The Inversion Formula and 6j Symbol for 3d Fermions

TL;DR

This paper develops methods to compute 6j symbols for 3d fermionic conformal operators, relating them to scalar cases, and applies these to analyze mean field theory spectra and non-perturbative effects at finite spin.

Contribution

It introduces a novel approach using weight-shifting operators to relate fermionic 6j symbols to scalar ones and computes non-perturbative corrections to 3d fermionic CFT spectra.

Findings

Derived fermionic 6j symbols from scalar cases.

Computed MFT OPE coefficients for fermions.

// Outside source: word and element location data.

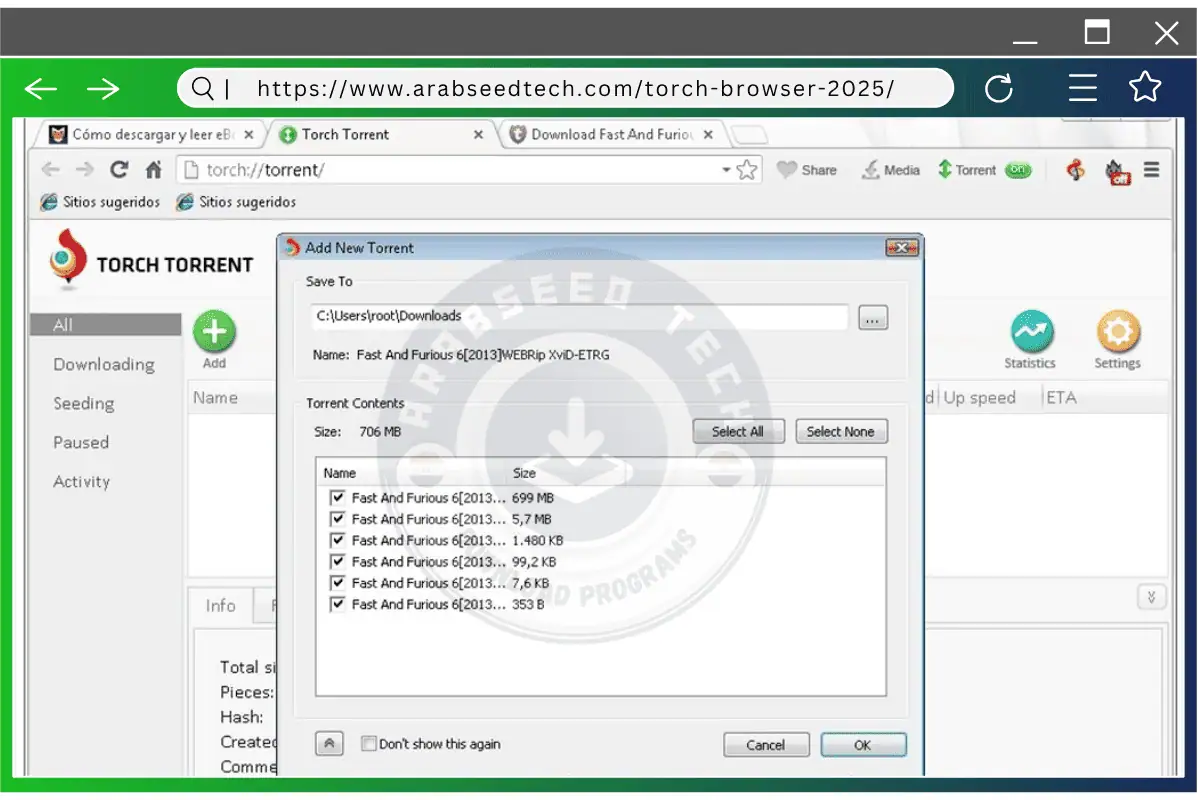Click the Save To path field
Viewport: 1200px width, 800px height.
pos(580,316)
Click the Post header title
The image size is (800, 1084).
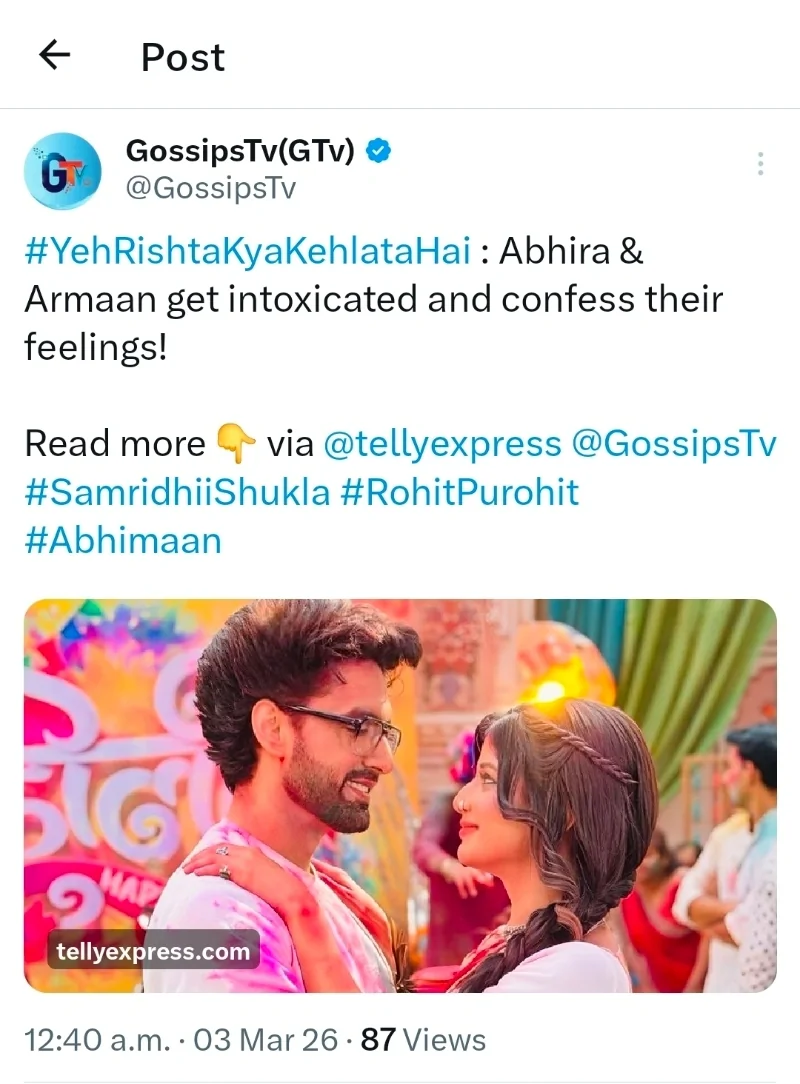click(x=183, y=57)
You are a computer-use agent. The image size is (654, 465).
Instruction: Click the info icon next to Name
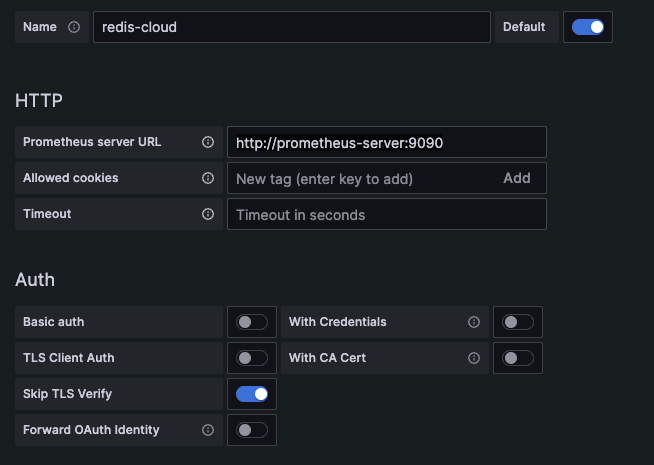[x=74, y=27]
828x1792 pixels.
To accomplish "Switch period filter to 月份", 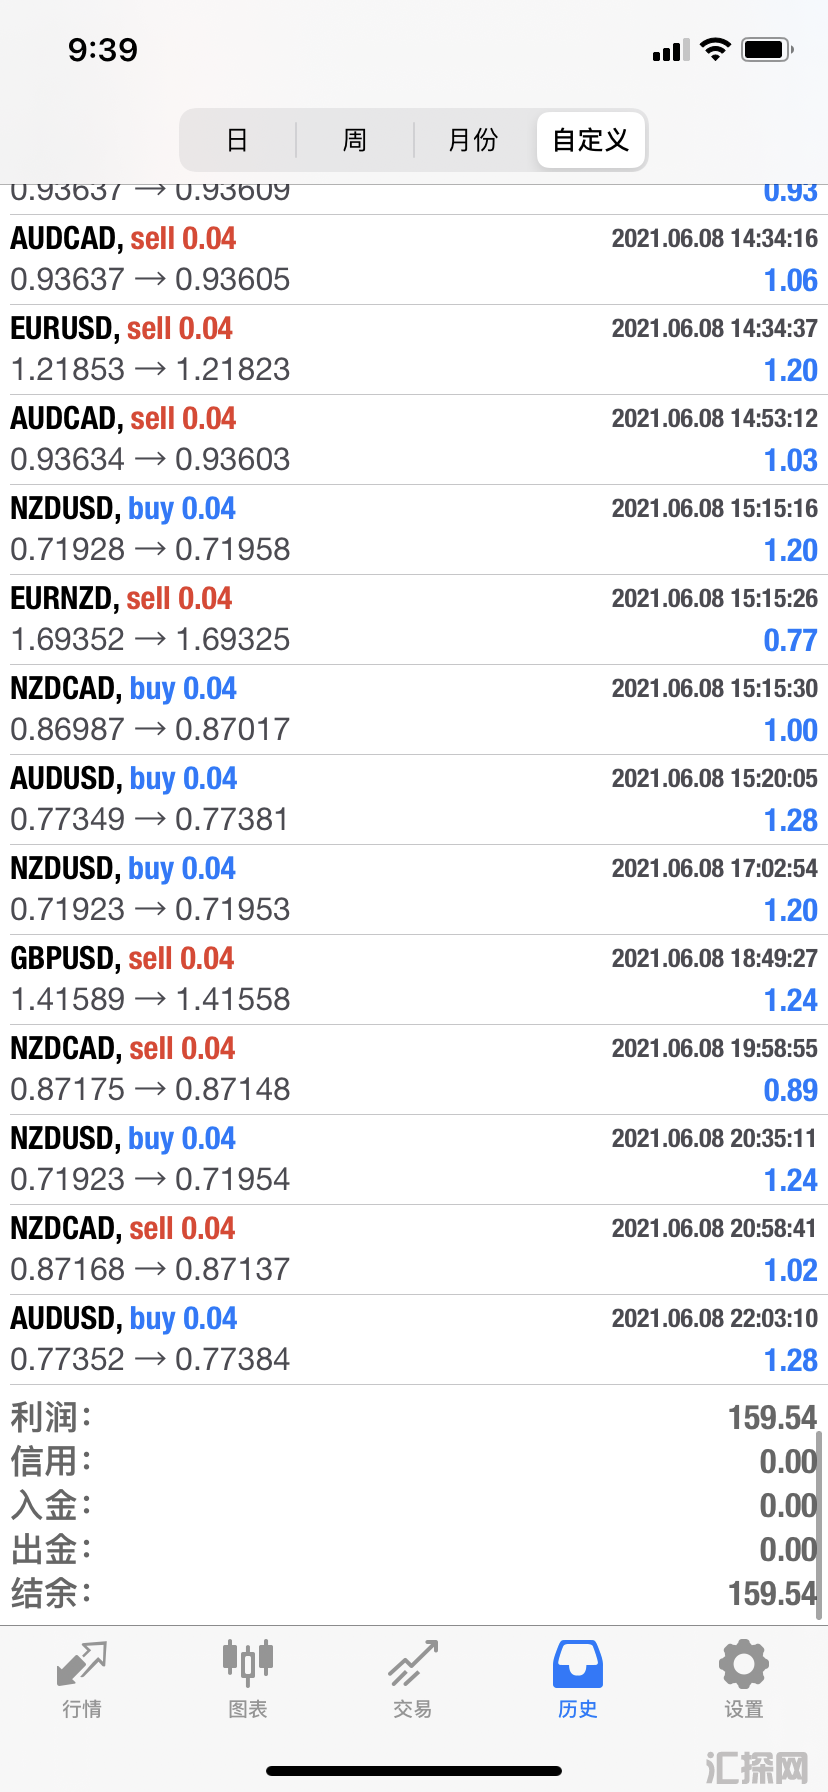I will click(x=473, y=140).
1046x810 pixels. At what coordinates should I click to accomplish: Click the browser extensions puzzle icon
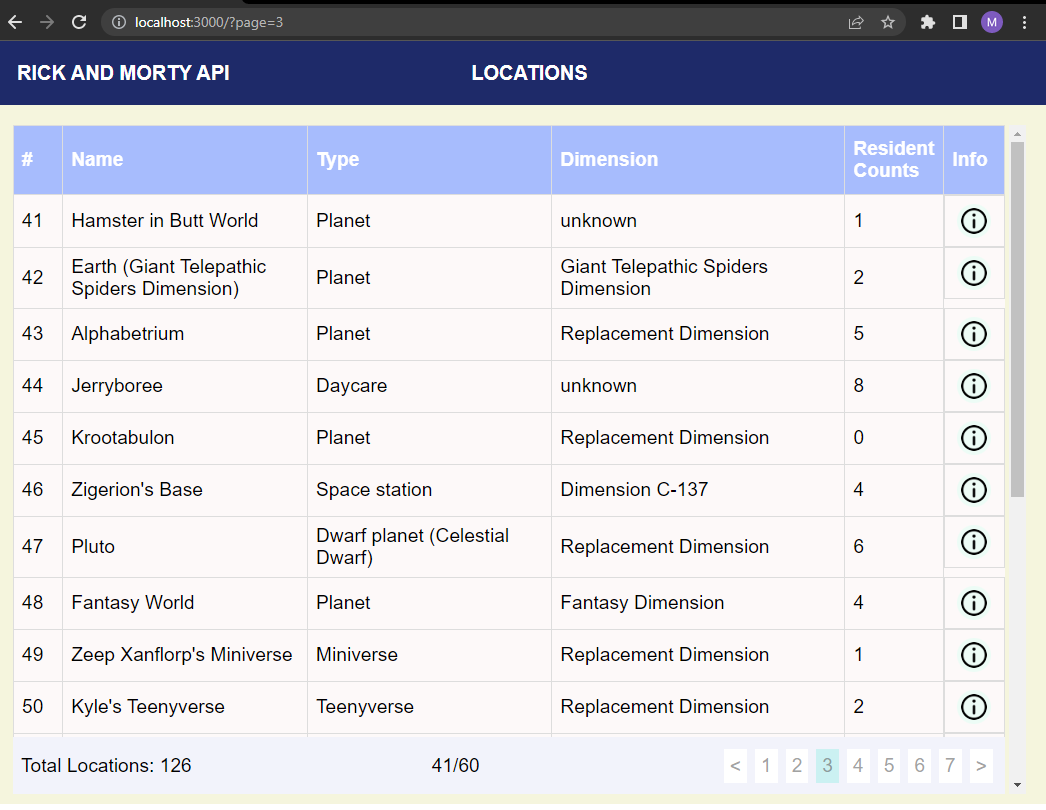pos(926,22)
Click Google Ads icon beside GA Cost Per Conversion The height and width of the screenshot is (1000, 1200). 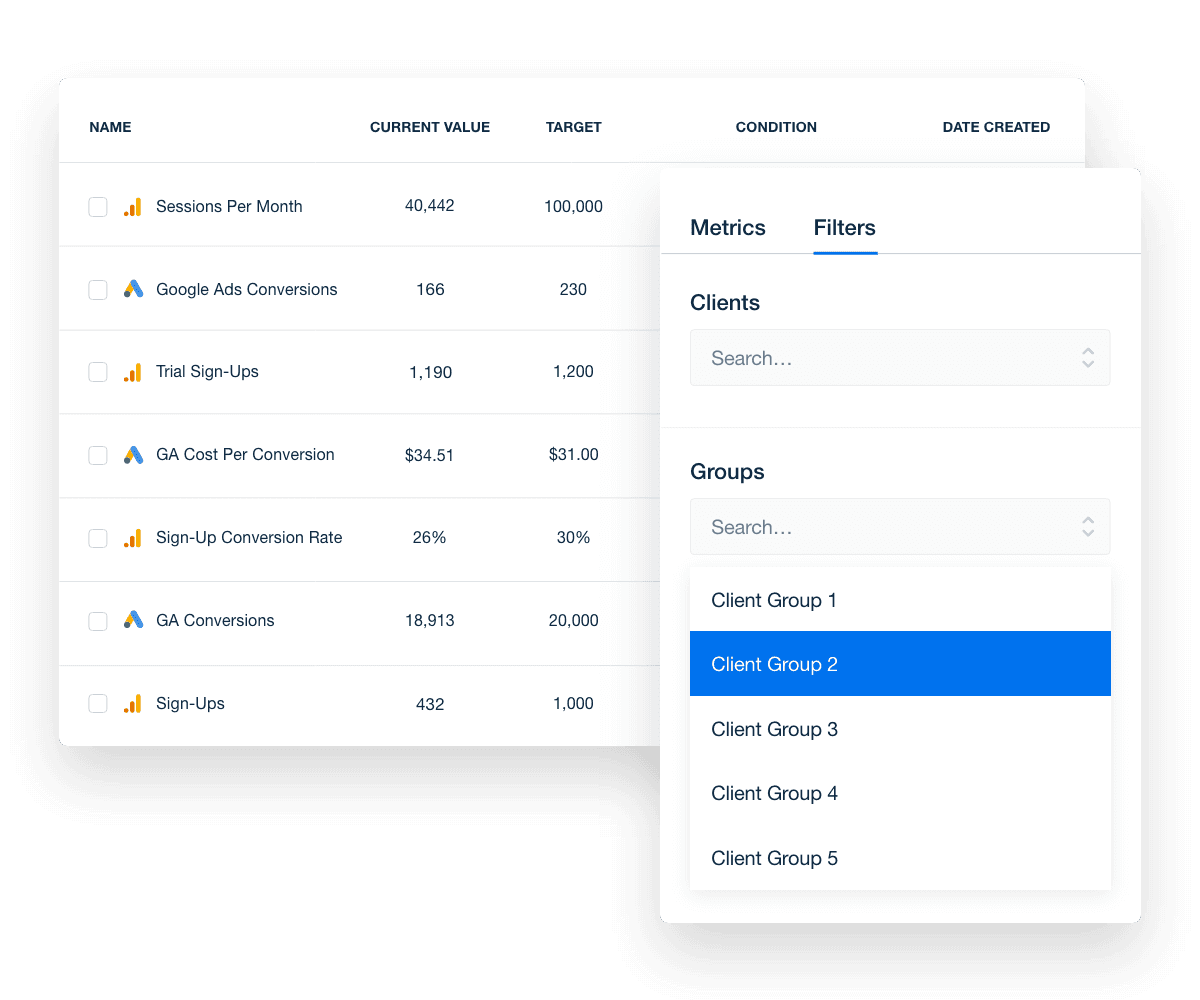point(133,455)
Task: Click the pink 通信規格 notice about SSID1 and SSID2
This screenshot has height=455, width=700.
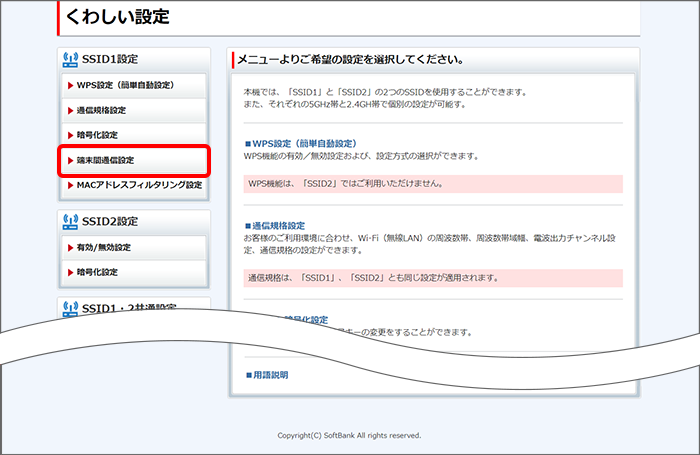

Analyzed non-perturbative corrections at finite spin.

Abstract

In this work we study the $6j$ symbol of the $3d$ conformal group for fermionic operators. In particular, we study 4-point functions containing two fermions and two scalars and also those with four fermions. By using weight-shifting operators and harmonic analysis for the Euclidean conformal group, we relate these spinning $6j$ symbols to the simpler $6j$ symbol for four scalar operators. As one application we use these techniques to compute $3d$ mean field theory (MFT) OPE coefficients for fermionic operators. We then compute corrections to the MFT spectrum and couplings due to the inversion of a single operator, such as the stress tensor or a low-dimension scalar. These results are valid at finite spin and extend the perturbative large spin analysis to include non-perturbative effects in spin.